A sonometer wire of resonating length 90 cm has a fundamental frequency of 400 Hz when kept under some tension. The resonating length of the wire with fundamental frequency of 600 Hz under same tension _______ cm.

Answer 1

Given:
- Initial resonating length, $L = 90 \, \text{cm}$
- Initial fundamental frequency, $f_0 = 400 \, \text{Hz}$
- New fundamental frequency, $f' = 600 \, \text{Hz}$

Step 1: Relation Between Frequency and Length
The fundamental frequency of a vibrating string is given by:

$f_0 = \frac{v}{2L},$

where:
- $v$ is the wave speed,
- $L$ is the length of the wire.
For the same tension, the wave speed $v$ remains constant.

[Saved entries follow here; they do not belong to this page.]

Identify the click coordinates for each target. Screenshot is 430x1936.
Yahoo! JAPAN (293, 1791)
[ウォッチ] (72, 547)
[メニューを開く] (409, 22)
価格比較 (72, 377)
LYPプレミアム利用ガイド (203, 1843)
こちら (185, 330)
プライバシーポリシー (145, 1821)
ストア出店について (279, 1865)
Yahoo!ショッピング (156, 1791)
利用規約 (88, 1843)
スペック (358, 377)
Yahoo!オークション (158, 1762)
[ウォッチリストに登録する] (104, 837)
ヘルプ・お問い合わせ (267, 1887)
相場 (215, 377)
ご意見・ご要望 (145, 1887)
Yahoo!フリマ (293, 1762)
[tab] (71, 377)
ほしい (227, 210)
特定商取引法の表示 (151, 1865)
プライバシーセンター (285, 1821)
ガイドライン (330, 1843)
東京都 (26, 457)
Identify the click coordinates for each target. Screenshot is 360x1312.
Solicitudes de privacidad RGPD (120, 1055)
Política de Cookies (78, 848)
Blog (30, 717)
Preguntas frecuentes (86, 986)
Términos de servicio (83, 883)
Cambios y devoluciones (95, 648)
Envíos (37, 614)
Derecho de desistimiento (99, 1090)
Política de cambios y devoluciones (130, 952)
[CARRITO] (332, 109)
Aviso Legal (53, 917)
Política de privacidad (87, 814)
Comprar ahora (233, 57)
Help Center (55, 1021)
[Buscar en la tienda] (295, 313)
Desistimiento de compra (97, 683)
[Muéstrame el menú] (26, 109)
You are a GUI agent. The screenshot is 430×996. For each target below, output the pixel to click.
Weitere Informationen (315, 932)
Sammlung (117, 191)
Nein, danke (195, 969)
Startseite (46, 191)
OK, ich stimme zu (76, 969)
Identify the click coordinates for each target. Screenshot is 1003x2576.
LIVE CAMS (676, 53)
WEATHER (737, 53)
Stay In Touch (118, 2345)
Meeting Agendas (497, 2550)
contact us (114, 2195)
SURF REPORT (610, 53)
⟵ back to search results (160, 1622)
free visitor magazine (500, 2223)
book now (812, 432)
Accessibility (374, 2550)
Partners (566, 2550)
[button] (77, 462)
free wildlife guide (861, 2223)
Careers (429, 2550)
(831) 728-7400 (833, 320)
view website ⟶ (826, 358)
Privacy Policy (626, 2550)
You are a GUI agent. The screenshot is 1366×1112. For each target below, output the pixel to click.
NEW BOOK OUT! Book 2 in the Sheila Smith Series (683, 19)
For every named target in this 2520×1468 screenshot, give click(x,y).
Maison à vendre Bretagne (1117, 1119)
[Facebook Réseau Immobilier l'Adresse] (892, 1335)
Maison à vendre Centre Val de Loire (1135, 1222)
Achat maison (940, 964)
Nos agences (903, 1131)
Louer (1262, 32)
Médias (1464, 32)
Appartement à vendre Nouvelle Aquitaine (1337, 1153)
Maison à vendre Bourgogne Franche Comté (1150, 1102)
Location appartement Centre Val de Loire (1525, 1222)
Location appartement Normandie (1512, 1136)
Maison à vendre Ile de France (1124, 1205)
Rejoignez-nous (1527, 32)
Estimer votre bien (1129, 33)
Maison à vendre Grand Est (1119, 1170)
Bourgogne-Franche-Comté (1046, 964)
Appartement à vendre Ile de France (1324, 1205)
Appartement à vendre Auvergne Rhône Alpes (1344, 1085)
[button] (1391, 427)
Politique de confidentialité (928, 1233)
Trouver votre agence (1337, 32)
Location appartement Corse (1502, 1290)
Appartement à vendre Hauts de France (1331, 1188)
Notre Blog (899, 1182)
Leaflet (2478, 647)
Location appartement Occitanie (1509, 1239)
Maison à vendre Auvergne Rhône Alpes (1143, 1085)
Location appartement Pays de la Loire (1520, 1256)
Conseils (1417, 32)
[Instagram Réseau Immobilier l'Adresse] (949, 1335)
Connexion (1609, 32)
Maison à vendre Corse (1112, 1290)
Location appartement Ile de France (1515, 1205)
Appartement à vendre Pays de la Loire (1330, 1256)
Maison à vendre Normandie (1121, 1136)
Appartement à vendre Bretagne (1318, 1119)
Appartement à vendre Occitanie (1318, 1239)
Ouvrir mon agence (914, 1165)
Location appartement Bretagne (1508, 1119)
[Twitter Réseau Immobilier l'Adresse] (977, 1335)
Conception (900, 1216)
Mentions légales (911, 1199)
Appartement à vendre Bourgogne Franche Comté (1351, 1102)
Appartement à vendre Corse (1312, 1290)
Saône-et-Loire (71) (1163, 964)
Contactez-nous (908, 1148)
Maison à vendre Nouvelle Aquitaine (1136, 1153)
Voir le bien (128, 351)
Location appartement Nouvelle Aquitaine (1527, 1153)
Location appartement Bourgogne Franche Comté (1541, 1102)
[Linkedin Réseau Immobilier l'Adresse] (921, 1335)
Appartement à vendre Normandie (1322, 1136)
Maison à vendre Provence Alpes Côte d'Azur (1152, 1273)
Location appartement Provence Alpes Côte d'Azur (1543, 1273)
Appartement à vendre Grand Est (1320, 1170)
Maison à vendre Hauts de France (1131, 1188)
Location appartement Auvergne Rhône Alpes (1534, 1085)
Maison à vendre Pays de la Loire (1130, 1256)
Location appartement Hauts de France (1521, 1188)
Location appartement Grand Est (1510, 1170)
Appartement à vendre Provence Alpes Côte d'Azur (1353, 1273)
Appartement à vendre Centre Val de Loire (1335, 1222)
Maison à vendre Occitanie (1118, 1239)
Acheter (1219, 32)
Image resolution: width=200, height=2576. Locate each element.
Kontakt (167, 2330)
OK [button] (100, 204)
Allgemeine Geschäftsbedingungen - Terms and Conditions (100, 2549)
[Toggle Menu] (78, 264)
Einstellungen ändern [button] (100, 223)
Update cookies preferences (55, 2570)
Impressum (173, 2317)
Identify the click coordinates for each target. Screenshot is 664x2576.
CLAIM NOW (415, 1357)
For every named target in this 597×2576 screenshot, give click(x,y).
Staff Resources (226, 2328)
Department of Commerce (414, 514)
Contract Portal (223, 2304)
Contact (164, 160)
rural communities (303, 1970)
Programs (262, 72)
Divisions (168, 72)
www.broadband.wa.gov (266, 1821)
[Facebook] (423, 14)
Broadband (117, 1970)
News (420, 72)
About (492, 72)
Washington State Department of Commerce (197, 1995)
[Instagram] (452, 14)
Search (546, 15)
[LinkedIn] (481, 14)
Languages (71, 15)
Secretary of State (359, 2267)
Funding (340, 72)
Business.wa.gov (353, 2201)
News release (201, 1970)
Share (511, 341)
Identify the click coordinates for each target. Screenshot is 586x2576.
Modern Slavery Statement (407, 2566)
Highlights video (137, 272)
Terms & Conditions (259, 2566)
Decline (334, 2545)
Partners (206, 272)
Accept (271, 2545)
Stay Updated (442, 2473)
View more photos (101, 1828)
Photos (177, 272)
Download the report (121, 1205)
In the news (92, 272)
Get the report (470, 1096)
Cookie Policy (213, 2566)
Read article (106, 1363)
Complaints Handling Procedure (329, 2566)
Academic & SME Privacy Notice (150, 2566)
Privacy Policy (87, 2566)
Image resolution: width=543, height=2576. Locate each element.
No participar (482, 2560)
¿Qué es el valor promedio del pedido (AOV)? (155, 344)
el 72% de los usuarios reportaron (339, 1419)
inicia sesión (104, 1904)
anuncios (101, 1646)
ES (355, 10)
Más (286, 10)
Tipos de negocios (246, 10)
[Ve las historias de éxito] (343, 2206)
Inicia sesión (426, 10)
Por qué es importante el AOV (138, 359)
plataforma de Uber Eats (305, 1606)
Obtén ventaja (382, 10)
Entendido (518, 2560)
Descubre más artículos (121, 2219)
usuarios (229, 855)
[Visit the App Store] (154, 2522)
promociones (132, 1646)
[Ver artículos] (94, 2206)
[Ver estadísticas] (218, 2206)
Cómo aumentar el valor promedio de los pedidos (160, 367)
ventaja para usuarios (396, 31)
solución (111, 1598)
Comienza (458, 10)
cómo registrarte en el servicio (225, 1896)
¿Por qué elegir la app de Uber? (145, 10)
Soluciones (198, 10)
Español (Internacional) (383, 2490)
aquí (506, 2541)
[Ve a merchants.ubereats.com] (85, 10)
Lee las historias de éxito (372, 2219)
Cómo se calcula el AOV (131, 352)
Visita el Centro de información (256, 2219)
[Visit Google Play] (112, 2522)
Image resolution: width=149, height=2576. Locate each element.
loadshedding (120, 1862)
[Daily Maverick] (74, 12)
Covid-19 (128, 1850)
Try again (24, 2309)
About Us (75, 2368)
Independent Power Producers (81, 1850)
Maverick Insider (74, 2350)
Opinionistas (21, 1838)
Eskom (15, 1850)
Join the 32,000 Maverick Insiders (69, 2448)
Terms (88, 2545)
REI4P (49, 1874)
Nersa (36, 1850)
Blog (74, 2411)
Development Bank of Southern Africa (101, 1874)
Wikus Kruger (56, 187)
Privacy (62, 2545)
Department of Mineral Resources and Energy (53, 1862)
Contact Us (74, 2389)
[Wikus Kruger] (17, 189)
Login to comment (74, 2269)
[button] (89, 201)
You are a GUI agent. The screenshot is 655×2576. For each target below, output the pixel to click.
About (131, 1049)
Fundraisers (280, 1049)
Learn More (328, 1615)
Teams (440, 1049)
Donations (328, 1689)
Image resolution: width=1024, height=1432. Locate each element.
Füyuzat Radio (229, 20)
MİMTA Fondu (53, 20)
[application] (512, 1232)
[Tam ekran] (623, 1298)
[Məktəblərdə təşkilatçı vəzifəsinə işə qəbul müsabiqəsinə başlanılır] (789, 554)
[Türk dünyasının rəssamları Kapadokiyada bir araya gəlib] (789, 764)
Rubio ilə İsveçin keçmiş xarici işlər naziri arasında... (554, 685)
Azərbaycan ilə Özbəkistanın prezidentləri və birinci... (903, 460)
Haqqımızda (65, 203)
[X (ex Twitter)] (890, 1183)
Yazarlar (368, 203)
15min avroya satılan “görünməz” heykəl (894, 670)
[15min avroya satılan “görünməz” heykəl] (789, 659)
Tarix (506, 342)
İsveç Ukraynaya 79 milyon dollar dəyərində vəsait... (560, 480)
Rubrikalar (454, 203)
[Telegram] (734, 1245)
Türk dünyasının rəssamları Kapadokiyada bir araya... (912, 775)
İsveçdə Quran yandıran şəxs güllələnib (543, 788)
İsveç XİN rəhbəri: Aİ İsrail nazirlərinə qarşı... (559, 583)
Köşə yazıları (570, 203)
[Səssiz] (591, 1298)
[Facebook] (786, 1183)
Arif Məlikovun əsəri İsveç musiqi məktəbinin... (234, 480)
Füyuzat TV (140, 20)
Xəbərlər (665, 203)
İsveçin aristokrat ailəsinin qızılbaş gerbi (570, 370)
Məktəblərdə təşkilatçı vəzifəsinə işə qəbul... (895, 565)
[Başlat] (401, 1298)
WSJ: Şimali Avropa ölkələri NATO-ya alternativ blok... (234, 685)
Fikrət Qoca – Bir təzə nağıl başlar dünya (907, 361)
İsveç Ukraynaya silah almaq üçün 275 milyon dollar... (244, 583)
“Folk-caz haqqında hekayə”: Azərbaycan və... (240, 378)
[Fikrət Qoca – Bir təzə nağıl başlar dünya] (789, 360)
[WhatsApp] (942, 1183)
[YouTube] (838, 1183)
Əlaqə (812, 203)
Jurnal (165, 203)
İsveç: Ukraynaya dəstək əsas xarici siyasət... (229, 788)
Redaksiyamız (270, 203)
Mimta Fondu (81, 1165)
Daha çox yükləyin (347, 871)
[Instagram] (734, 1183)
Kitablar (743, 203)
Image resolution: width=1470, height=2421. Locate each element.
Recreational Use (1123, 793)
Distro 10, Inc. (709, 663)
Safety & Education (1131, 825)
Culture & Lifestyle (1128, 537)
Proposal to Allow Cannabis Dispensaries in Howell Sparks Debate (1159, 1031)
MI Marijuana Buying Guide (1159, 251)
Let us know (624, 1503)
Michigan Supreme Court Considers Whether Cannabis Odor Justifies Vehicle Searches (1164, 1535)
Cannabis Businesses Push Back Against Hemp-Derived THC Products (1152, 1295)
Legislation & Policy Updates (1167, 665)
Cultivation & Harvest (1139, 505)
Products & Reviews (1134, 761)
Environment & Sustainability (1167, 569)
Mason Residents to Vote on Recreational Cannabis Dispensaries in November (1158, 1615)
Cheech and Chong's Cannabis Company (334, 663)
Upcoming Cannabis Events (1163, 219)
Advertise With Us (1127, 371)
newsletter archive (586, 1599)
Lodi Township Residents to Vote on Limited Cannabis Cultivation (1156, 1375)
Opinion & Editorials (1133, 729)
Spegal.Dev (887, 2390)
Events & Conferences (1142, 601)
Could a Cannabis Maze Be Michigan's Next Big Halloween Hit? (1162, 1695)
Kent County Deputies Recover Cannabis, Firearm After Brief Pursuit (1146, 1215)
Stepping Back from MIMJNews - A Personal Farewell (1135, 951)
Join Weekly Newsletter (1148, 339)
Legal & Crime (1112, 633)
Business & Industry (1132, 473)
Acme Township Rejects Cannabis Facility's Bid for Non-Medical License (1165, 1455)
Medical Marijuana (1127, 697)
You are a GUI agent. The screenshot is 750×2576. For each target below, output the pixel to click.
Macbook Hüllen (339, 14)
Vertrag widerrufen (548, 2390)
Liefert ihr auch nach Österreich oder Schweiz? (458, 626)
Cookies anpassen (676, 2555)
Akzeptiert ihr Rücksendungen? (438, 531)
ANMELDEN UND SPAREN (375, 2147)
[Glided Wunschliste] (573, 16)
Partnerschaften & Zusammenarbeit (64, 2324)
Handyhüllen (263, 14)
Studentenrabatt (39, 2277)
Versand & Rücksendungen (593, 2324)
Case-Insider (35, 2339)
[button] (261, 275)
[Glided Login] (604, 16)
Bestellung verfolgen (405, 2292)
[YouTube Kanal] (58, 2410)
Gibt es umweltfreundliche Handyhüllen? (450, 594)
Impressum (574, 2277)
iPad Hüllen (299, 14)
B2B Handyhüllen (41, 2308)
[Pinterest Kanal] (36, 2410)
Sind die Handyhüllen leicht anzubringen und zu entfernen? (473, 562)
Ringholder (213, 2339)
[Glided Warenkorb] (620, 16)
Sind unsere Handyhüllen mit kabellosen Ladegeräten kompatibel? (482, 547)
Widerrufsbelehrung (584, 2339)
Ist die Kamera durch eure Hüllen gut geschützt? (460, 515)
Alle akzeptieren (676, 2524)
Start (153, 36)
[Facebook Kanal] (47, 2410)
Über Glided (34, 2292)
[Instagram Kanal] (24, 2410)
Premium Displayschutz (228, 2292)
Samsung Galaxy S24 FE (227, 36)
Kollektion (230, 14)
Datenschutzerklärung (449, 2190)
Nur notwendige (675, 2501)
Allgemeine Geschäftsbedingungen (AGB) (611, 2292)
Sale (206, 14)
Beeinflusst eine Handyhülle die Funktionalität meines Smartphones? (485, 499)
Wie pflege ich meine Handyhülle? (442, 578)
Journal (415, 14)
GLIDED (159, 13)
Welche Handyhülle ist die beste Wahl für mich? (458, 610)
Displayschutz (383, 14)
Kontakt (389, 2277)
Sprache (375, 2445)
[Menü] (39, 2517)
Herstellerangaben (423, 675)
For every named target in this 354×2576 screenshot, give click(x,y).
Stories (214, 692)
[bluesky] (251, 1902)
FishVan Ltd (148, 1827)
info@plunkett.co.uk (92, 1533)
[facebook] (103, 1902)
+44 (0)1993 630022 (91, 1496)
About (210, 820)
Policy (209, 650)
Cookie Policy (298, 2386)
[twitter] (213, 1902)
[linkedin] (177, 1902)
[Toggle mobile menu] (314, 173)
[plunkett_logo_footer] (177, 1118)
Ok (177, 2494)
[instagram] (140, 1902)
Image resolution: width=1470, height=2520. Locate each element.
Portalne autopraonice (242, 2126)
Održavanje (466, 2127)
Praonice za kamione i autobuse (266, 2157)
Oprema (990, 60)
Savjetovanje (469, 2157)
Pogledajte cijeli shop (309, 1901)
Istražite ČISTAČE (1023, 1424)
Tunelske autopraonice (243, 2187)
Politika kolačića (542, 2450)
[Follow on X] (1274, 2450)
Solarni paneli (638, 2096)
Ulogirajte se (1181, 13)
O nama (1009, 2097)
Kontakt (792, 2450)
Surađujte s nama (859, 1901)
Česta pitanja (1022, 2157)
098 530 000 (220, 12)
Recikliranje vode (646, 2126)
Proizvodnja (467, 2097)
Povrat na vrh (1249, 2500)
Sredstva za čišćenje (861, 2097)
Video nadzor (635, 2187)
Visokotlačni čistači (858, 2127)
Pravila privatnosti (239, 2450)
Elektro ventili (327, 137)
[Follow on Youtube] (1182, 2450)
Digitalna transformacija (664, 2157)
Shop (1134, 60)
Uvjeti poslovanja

Step 2: Expressing New Length in Terms of Frequency
Let the new resonating length be $L'$ for the frequency $f'$. The new fundamental frequency is given by:

$f' = \frac{v}{2L'}.$

Dividing the two equations:

$\frac{f'}{f_0} = \frac{L}{L'}.$

Rearranging to find $L'$:

$L' = L \times \frac{f_0}{f'}.$

Step 3: Substituting the Given Values
Substituting the values:

$L' = 90 \times \frac{400}{600}.$

Simplifying:

$L' = 90 \times \frac{2}{3} = 60 \, \text{cm}.$

Therefore, the new resonating length of the wire is $60 \, \text{cm}$.